Il proseguimento del nostro lavoro con Castel del Giudice, Comune già virtuoso per azioni di rigenerazione strategica attivate integrando anche le linee di intervento offerte dal PNRR, rappresenta un passaggio strategico per Progetto Appennino. Proprio a partire da qui, avviamo la sperimentazione di un nuovo modello biennale che potrà diventare riferimento per le future edizioni – spiega Francesca Campora. – La scelta di proseguire per il secondo anno consecutivo nello stesso territorio nasce dalla volontà di accompagnare i processi di sviluppo con maggiore continuità di lavorare sempre più in profondità sulla complessità locale, consolidando i risultati raggiunti e sviluppando nuove traiettorie di crescita in stretta sinergia con il partenariato locale guidato dal Comune di Castel del Giudice”.

Esprimiamo grande soddisfazione e sincera gratitudine alla Fondazione Edoardo Garrone per la scelta di proseguire nel nostro territorio con la nuova formula biennale di Progetto Appennino – sottolinea il sindaco di Castel del Giudice Lino Gentile -. È un riconoscimento importante al lavoro

del Comune e all’alleanza territoriale, che rafforza l’Alto Molise come laboratorio di innovazione, anche in sinergia con il Piano Nazionale di Ripresa e Resilienza. La continuità del percorso ci permette di accompagnare lo sviluppo locale in modo più strutturato, consolidando i risultati raggiunti e costruendo nuove opportunità di crescita. Siamo particolarmente felici per le aziende partecipanti al progetto, che potranno fortificare con maggiore efficacia il proprio cammino imprenditoriale, generando valore duraturo per tutta la comunità territoriale”.

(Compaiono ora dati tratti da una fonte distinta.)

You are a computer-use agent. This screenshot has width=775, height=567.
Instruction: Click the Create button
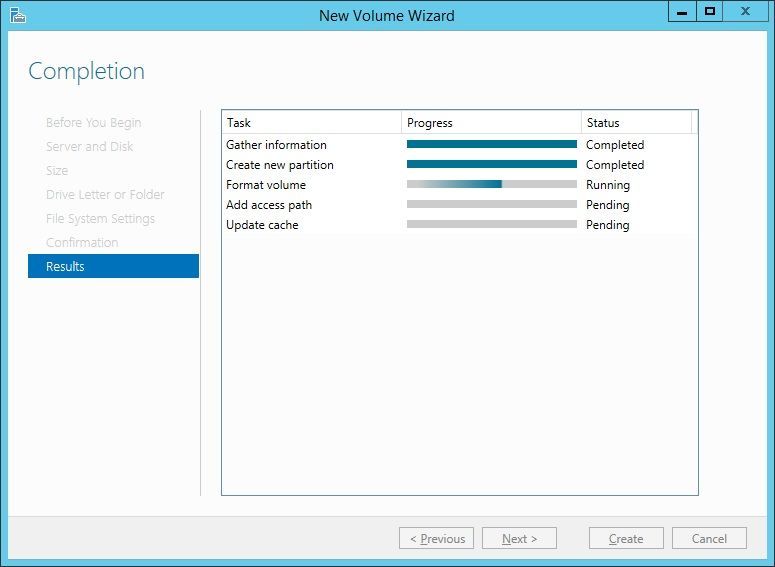[626, 538]
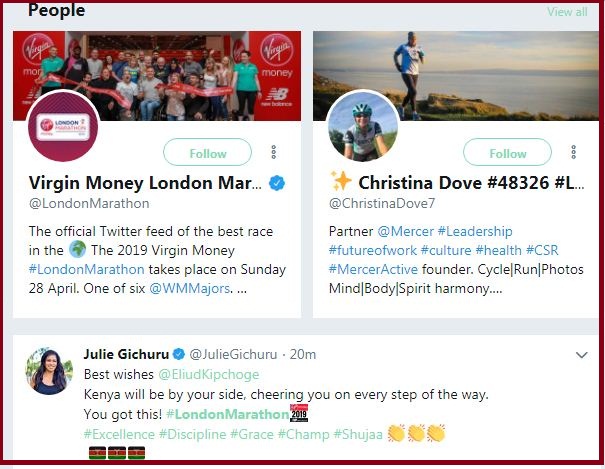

Abbiamo deciso con Fondazione Garrone di rafforzare ancora di più nei territori la presenza del Progetto Appennino – afferma Stefano Ciafani, presidente nazionale di Legambiente – per dare continuità al lavoro di affiancamento, promozione e crescita dell’imprenditoria locale, decisiva per il presente e il futuro delle comunità dell’Appennino. Turismo sostenibile, produzioni agroalimentari di qualità, gestione del patrimonio forestale, welfare e servizi, cultura sono tutte filiere strategiche da sostenere e innovare, insieme agli enti locali, come avviene a Castel del Giudice, se si vuole invertire la tendenza allo spopolamento e all’abbandono di aree strategiche per la transizione ecologica del nostro Paese”.

L’edizione 2026 conferma le tre azioni complementari che caratterizzano Progetto Appennino, introducendo al tempo stesso importanti innovazioni di format e contenuto.

Il Campus di incubazione Restartapp: una nuova formula ibrida

Cuore del progetto resta il Campus gratuito di incubazione ReStartApp, rivolto a giovani aspiranti imprenditori under 40 provenienti da tutta Italia con idee di impresa innovative nelle filiere produttive tipiche della montagna: agricoltura, allevamento, agroalimentare, gestione forestale, turismo, artigianato, cultura, manifattura e servizi, innovazione sociale.

Nel 2026 il Campus introduce una nuova formula ibrida che combina fasi in presenza a Castel del Giudice e fasi di formazione e mentoring online.

Il Campus avrà una durata di 10 settimane, dal 28 giugno al 2 ottobre 2026, con una pausa intermedia nel mese di agosto. Sono previste due sessioni in presenza – la prima di tre settimane e la seconda di due settimane – a cui si affiancano e integrano sessioni di formazione e coaching a distanza, per favorire una più ampia partecipazione e una maggiore flessibilità della formula didattica. Le sessioni a distanza permetteranno inoltre ai partecipanti di lavorare direttamente sui territori in cui intendono sviluppare la propria impresa, rafforzando il legame tra formazione e contesto reale.

 

Per agevolare la realizzazione dei tre migliori progetti, Fondazione Edoardo Garrone metterà a disposizione tre premi startup per un valore complessivo di 60.000 euro, oltre a un servizio di consulenza gratuita post campus della durata di un anno per i più meritevoli.

Sono 10 i posti disponibili, di cui 3 riservati a candidati provenienti dal territorio dell’Appennino molisano.